- **What you need to do**:
What is needed is the number of lines below that contain the word "screenshot", with no other output.

- **Material provided**:
+===+
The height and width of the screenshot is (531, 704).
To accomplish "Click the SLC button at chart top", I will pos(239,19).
+===+
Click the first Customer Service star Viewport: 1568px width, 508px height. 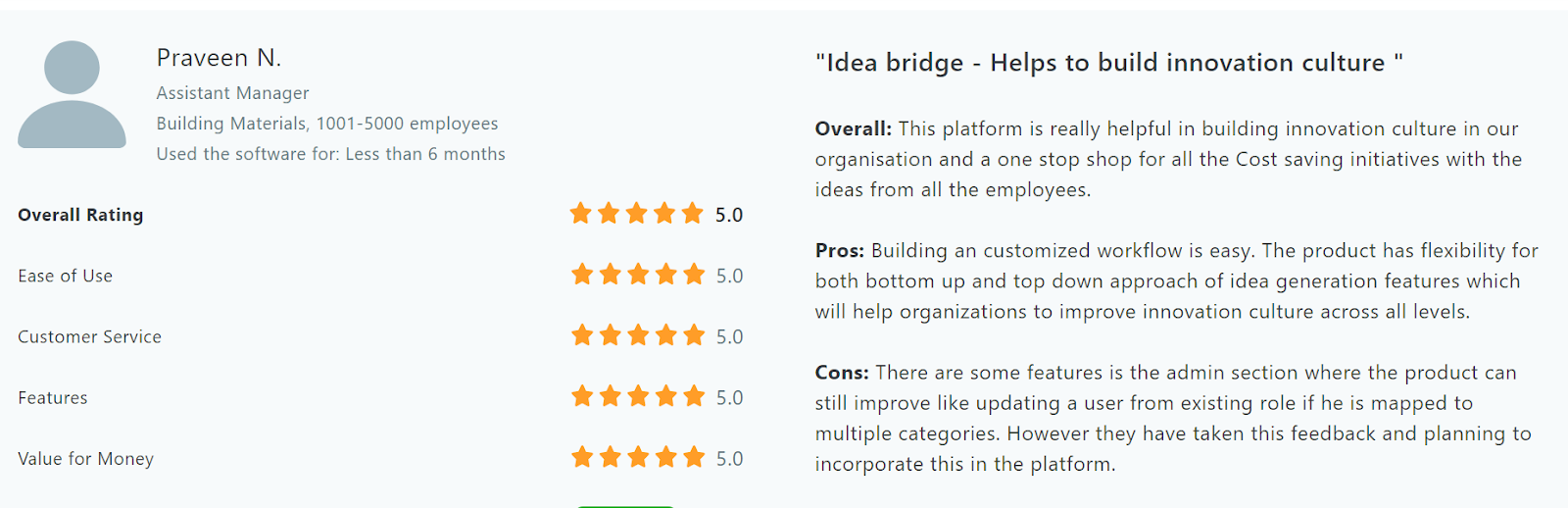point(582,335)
+===+
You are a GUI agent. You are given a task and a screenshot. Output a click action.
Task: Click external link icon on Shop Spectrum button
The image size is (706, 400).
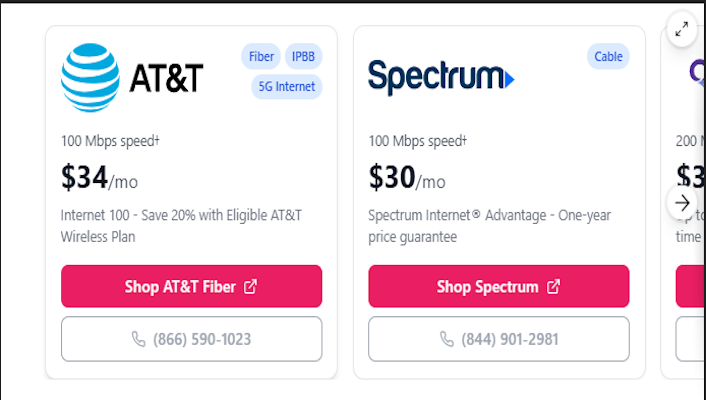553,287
+===+
- **Solution**:
2